-------- Records supplied

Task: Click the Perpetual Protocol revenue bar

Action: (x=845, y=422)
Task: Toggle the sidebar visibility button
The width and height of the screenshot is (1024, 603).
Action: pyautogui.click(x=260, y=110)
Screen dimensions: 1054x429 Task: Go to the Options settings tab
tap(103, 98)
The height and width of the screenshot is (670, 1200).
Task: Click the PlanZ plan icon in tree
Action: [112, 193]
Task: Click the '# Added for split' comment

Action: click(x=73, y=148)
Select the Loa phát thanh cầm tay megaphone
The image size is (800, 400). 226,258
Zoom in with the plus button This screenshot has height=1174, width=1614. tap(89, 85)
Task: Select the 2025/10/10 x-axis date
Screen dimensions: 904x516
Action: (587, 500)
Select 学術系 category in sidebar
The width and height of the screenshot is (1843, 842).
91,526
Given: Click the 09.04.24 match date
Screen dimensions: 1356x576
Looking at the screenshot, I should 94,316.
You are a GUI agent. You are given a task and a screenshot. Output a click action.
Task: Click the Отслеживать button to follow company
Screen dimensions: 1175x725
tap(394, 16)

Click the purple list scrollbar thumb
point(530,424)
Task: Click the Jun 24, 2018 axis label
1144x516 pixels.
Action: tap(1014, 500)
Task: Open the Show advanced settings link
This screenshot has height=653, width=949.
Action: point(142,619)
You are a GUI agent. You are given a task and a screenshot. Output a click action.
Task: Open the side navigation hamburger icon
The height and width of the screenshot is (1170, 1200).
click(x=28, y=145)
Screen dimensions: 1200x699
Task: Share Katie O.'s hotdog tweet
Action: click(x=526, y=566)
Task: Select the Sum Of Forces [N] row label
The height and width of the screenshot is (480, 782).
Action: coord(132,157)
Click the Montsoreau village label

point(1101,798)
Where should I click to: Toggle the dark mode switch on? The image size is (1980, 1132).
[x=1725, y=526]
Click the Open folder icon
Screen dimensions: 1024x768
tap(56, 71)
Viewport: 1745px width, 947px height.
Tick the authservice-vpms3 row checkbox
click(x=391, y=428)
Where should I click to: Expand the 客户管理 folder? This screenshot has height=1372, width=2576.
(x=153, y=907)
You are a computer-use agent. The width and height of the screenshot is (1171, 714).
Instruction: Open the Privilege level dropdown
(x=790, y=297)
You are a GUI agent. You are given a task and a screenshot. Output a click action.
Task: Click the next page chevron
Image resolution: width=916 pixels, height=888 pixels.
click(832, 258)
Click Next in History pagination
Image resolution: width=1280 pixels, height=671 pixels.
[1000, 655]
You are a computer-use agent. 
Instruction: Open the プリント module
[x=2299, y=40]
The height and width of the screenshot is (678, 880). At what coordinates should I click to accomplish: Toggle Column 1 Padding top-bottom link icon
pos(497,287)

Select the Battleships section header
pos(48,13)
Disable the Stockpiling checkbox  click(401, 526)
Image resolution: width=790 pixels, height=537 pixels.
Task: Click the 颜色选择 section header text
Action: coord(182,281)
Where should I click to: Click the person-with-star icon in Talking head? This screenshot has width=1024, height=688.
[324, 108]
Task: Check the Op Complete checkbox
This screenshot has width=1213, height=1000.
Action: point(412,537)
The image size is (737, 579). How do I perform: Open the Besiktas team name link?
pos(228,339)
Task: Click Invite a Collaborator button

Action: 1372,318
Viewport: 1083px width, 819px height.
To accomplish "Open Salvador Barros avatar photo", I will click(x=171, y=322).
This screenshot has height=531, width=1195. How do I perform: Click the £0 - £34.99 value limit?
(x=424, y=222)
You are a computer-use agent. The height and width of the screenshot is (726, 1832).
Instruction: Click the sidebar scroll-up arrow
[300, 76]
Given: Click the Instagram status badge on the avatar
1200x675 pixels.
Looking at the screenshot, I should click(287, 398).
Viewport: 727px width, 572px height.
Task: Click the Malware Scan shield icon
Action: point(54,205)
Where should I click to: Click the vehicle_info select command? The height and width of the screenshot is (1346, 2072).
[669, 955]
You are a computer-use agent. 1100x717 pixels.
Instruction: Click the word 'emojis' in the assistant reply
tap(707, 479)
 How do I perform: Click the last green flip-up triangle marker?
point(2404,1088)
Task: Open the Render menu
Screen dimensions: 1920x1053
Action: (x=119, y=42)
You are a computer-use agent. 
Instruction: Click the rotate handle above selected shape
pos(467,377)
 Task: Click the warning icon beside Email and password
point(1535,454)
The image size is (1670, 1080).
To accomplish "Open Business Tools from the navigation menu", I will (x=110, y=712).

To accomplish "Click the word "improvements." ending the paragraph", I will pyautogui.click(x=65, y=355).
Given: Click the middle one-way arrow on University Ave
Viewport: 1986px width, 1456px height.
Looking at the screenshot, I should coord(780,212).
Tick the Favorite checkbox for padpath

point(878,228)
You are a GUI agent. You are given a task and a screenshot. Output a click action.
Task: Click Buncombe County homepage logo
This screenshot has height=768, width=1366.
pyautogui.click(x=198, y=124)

----------------

Exercise prompt:
Transcribe all of the data above, line for line, without changing a single character.

Full solution:
Task: Click the Perpetual Protocol revenue bar

Action: (x=845, y=422)
Task: Toggle the sidebar visibility button
The width and height of the screenshot is (1024, 603).
Action: pyautogui.click(x=260, y=110)
Screen dimensions: 1054x429 Task: Go to the Options settings tab
tap(103, 98)
The height and width of the screenshot is (670, 1200).
Task: Click the PlanZ plan icon in tree
Action: [112, 193]
Task: Click the '# Added for split' comment

Action: click(x=73, y=148)
Select the Loa phát thanh cầm tay megaphone
The image size is (800, 400). 226,258
Zoom in with the plus button This screenshot has height=1174, width=1614. tap(89, 85)
Task: Select the 2025/10/10 x-axis date
Screen dimensions: 904x516
Action: (587, 500)
Select 学術系 category in sidebar
The width and height of the screenshot is (1843, 842).
91,526
Given: Click the 09.04.24 match date
Screen dimensions: 1356x576
Looking at the screenshot, I should 94,316.
You are a GUI agent. You are given a task and a screenshot. Output a click action.
Task: Click the Отслеживать button to follow company
Screen dimensions: 1175x725
tap(394, 16)

Click the purple list scrollbar thumb
point(530,424)
Task: Click the Jun 24, 2018 axis label
1144x516 pixels.
Action: tap(1014, 500)
Task: Open the Show advanced settings link
This screenshot has height=653, width=949.
Action: point(142,619)
You are a GUI agent. You are given a task and a screenshot. Output a click action.
Task: Open the side navigation hamburger icon
The height and width of the screenshot is (1170, 1200).
click(x=28, y=145)
Screen dimensions: 1200x699
Task: Share Katie O.'s hotdog tweet
Action: click(x=526, y=566)
Task: Select the Sum Of Forces [N] row label
The height and width of the screenshot is (480, 782).
Action: coord(132,157)
Click the Montsoreau village label

point(1101,798)
Where should I click to: Toggle the dark mode switch on? The image size is (1980, 1132).
[x=1725, y=526]
Click the Open folder icon
Screen dimensions: 1024x768
tap(56, 71)
Viewport: 1745px width, 947px height.
Tick the authservice-vpms3 row checkbox
click(x=391, y=428)
Where should I click to: Expand the 客户管理 folder? This screenshot has height=1372, width=2576.
(x=153, y=907)
You are a computer-use agent. The width and height of the screenshot is (1171, 714).
Instruction: Open the Privilege level dropdown
(x=790, y=297)
You are a GUI agent. You are given a task and a screenshot. Output a click action.
Task: Click the next page chevron
Image resolution: width=916 pixels, height=888 pixels.
click(832, 258)
Click Next in History pagination
Image resolution: width=1280 pixels, height=671 pixels.
[1000, 655]
You are a computer-use agent. 
Instruction: Open the プリント module
[x=2299, y=40]
The height and width of the screenshot is (678, 880). At what coordinates should I click to accomplish: Toggle Column 1 Padding top-bottom link icon
pos(497,287)

Select the Battleships section header
pos(48,13)
Disable the Stockpiling checkbox  click(401, 526)
Image resolution: width=790 pixels, height=537 pixels.
Task: Click the 颜色选择 section header text
Action: coord(182,281)
Where should I click to: Click the person-with-star icon in Talking head? This screenshot has width=1024, height=688.
[324, 108]
Task: Check the Op Complete checkbox
This screenshot has width=1213, height=1000.
Action: point(412,537)
The image size is (737, 579). How do I perform: Open the Besiktas team name link?
pos(228,339)
Task: Click Invite a Collaborator button

Action: 1372,318
Viewport: 1083px width, 819px height.
To accomplish "Open Salvador Barros avatar photo", I will click(x=171, y=322).
This screenshot has height=531, width=1195. How do I perform: Click the £0 - £34.99 value limit?
(x=424, y=222)
You are a computer-use agent. The height and width of the screenshot is (726, 1832).
Instruction: Click the sidebar scroll-up arrow
[300, 76]
Given: Click the Instagram status badge on the avatar
1200x675 pixels.
Looking at the screenshot, I should click(287, 398).
Viewport: 727px width, 572px height.
Task: Click the Malware Scan shield icon
Action: point(54,205)
Where should I click to: Click the vehicle_info select command? The height and width of the screenshot is (1346, 2072).
[669, 955]
You are a computer-use agent. 1100x717 pixels.
Instruction: Click the word 'emojis' in the assistant reply
tap(707, 479)
 How do I perform: Click the last green flip-up triangle marker?
point(2404,1088)
Task: Open the Render menu
Screen dimensions: 1920x1053
Action: (x=119, y=42)
You are a computer-use agent. 
Instruction: Click the rotate handle above selected shape
pos(467,377)
 Task: Click the warning icon beside Email and password
point(1535,454)
The image size is (1670, 1080).
To accomplish "Open Business Tools from the navigation menu", I will (x=110, y=712).

To accomplish "Click the word "improvements." ending the paragraph", I will pyautogui.click(x=65, y=355).
Given: Click the middle one-way arrow on University Ave
Viewport: 1986px width, 1456px height.
Looking at the screenshot, I should coord(780,212).
Tick the Favorite checkbox for padpath

point(878,228)
You are a GUI agent. You are given a task and a screenshot. Output a click action.
Task: Click Buncombe County homepage logo
This screenshot has height=768, width=1366.
pyautogui.click(x=198, y=124)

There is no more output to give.